- **EXCERTO DO TEXTO**
= = =
A editora Paulus vai apresentar na sacristia do Mosteiro de Alcobaça a obra "Arquitetura Cisterciense" - Espiritualidade, Estética, Teologia", de Duarte Nuno Morgado.

A sessão agendada para 28 de abril, às 16h00, conta com as intervenções de Ana Maria Tavares Martins, arquiteta, professora auxiliar do Departamento de Engenharia Civil e Arquitetura da Universidade da Beira Interior, e Jorge Pereira de Sampaio, diretor do Mosteiro de Alcobaça.

 

Introdução

Passados quase mil anos, somos hoje herdeiros de um património que irrompe períodos diferentes de muitas nações da Europa e do Mundo, e que não se resume a uma herança desligada do tempo em que vivemos. Aprofundar as raízes de onde provém a nossa própria identidade significa, antes de mais, procurar as razões que conduziram as sociedades anteriores à nossa até ao resultado que somos e temos hoje. Foi isso que levou a este estudo que agora se publica, onde entramos na Ordem de Cister através da sua vertente mais expressiva e plástica que é a arquitetura que podemos hoje contemplar, estudar e reconhecer como distinta de tantas outras formas, cuja forma primeira reside num primeiro alicerce: viver segundo o Espírito de Deus.

Para a Ordem de Cister, fundada em 1098 por Roberto, abade de Molesmes, a arte seria unicamente expressão dos diálogos interiores entre o Monge e Deus. A arquitetura, a iluminura, a escultura, o vitral, a própria forma e toda a linguagem simbólica presentes nas muitas e diversificadas estruturas monásticas da Ordem seriam expressão da vida espiritual, sinal visível da Encarnação do Verbo que veio até nós para que o Mundo O reconhecesse e O seguisse. Para os Cistercienses, não era de somenos importância a construção de um edifício nem era irrisório todo o processo na planificação do cenóbio. O desejo patente em cada projeto era fazer do mosteiro uma humilde e sóbria habitação dos homens de Deus e um lugar privilegiado e digno da presença de Deus entre os homens.
= = =
Registos de dados:

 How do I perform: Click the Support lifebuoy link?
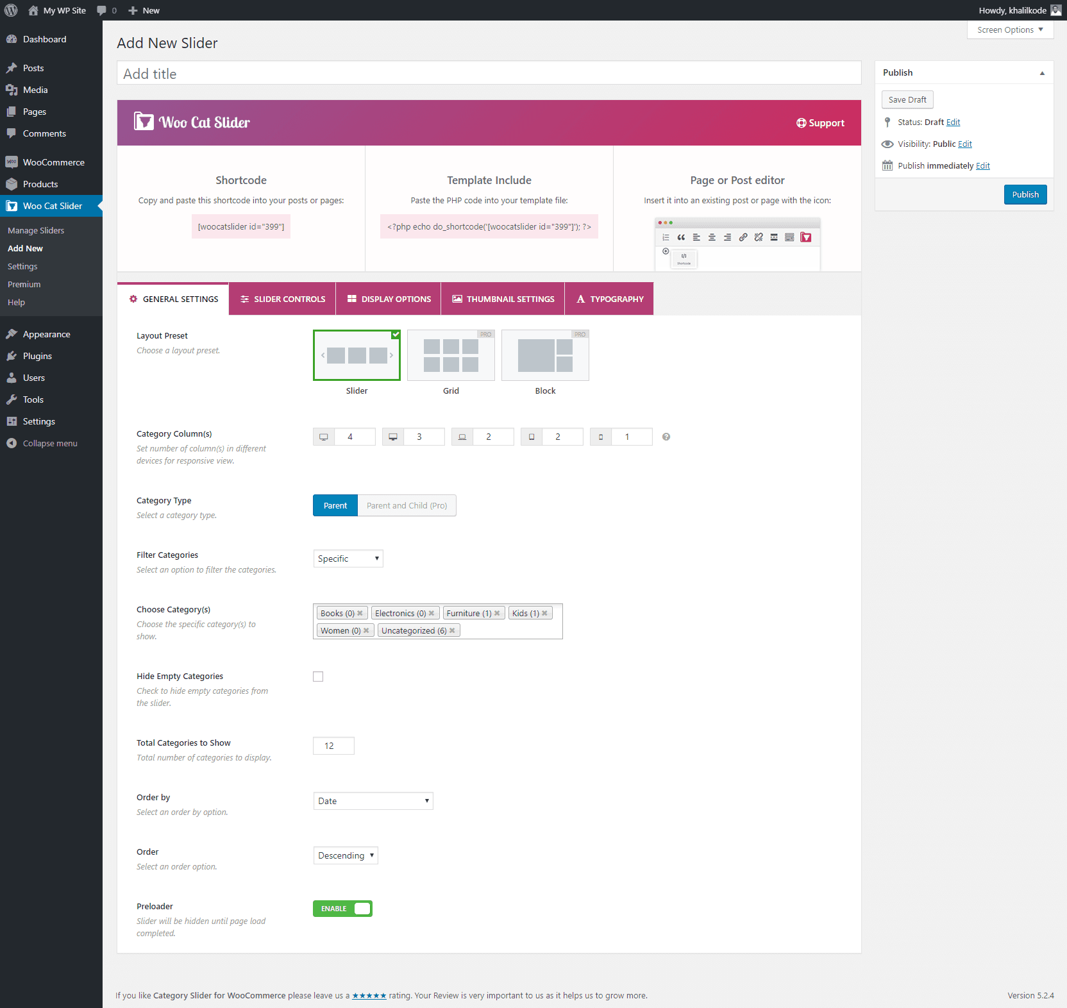pyautogui.click(x=820, y=123)
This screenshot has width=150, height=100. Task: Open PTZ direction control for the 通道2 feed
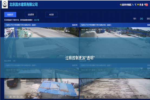pyautogui.click(x=18, y=97)
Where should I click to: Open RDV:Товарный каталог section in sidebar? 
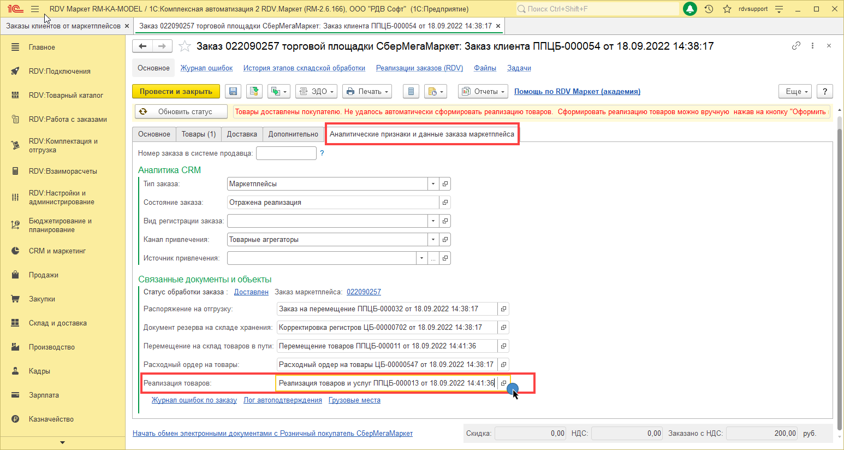point(66,96)
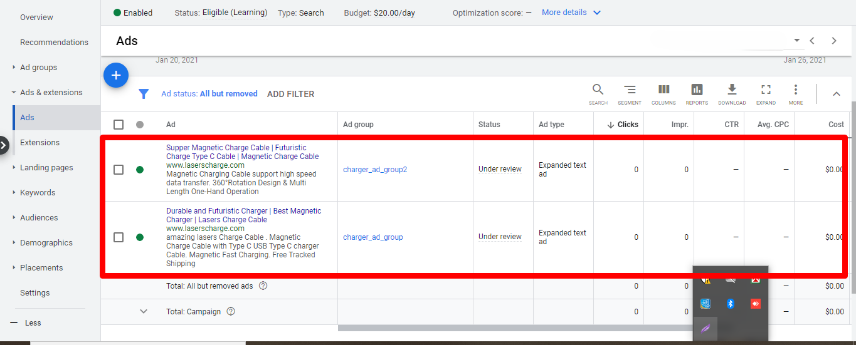The image size is (856, 345).
Task: Open the charger_ad_group2 link
Action: point(375,170)
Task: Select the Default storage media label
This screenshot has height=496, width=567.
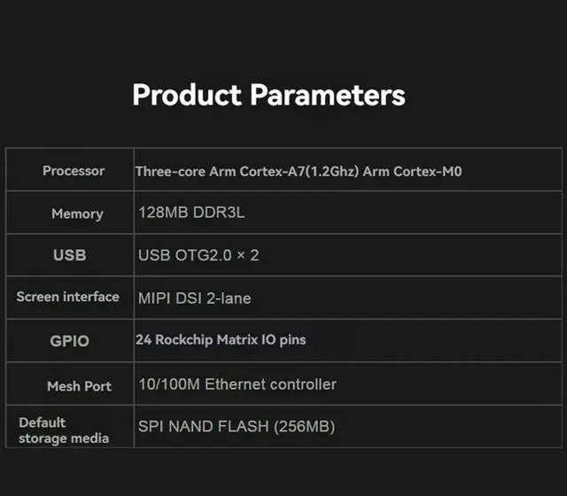Action: (x=64, y=430)
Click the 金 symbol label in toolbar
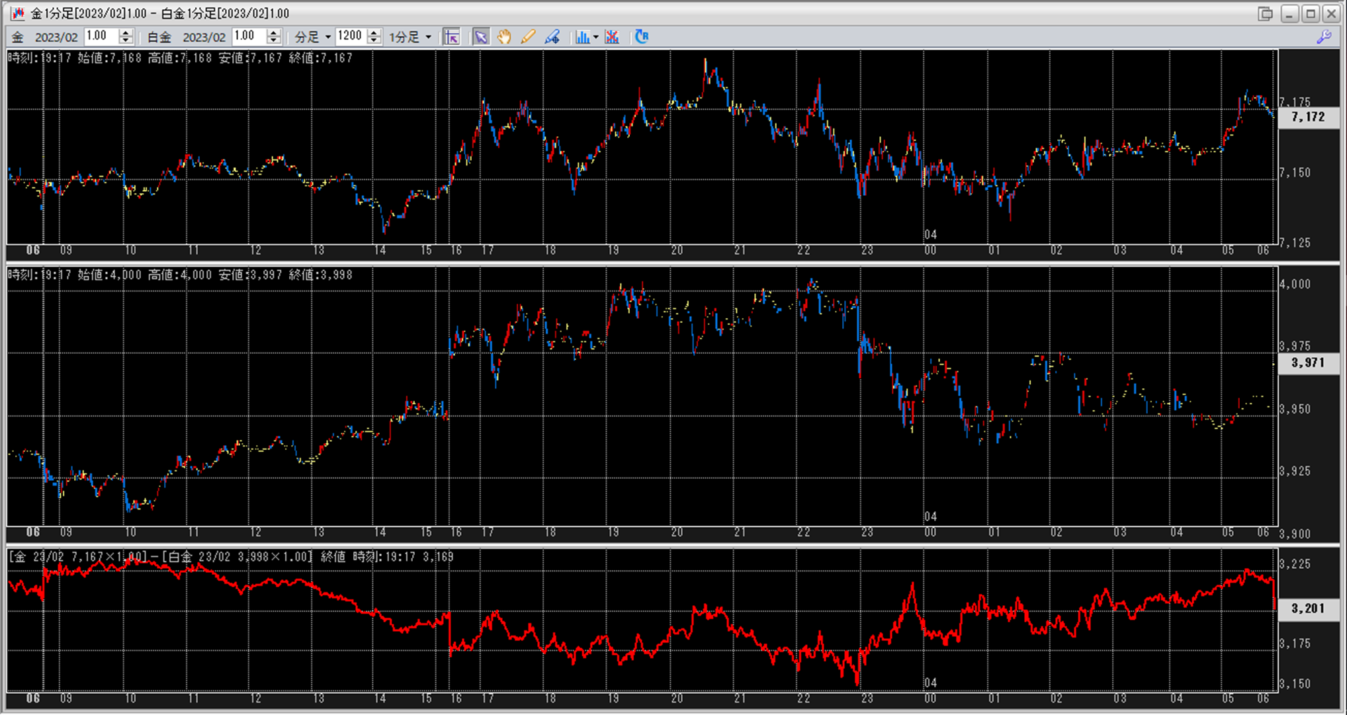Screen dimensions: 1347x715 (x=18, y=37)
= = =
Transcreva na íntegra, sem qualquer alteração, o texto sobre a apresentação do livro dedicado à arquitetura cisterciense. Os registos não têm qualquer relação com o texto.

- **RESPOSTA AO EXERCÍCIO**
A editora Paulus vai apresentar na sacristia do Mosteiro de Alcobaça a obra "Arquitetura Cisterciense" - Espiritualidade, Estética, Teologia", de Duarte Nuno Morgado.

A sessão agendada para 28 de abril, às 16h00, conta com as intervenções de Ana Maria Tavares Martins, arquiteta, professora auxiliar do Departamento de Engenharia Civil e Arquitetura da Universidade da Beira Interior, e Jorge Pereira de Sampaio, diretor do Mosteiro de Alcobaça.

 

Introdução

Passados quase mil anos, somos hoje herdeiros de um património que irrompe períodos diferentes de muitas nações da Europa e do Mundo, e que não se resume a uma herança desligada do tempo em que vivemos. Aprofundar as raízes de onde provém a nossa própria identidade significa, antes de mais, procurar as razões que conduziram as sociedades anteriores à nossa até ao resultado que somos e temos hoje. Foi isso que levou a este estudo que agora se publica, onde entramos na Ordem de Cister através da sua vertente mais expressiva e plástica que é a arquitetura que podemos hoje contemplar, estudar e reconhecer como distinta de tantas outras formas, cuja forma primeira reside num primeiro alicerce: viver segundo o Espírito de Deus.

Para a Ordem de Cister, fundada em 1098 por Roberto, abade de Molesmes, a arte seria unicamente expressão dos diálogos interiores entre o Monge e Deus. A arquitetura, a iluminura, a escultura, o vitral, a própria forma e toda a linguagem simbólica presentes nas muitas e diversificadas estruturas monásticas da Ordem seriam expressão da vida espiritual, sinal visível da Encarnação do Verbo que veio até nós para que o Mundo O reconhecesse e O seguisse. Para os Cistercienses, não era de somenos importância a construção de um edifício nem era irrisório todo o processo na planificação do cenóbio. O desejo patente em cada projeto era fazer do mosteiro uma humilde e sóbria habitação dos homens de Deus e um lugar privilegiado e digno da presença de Deus entre os homens.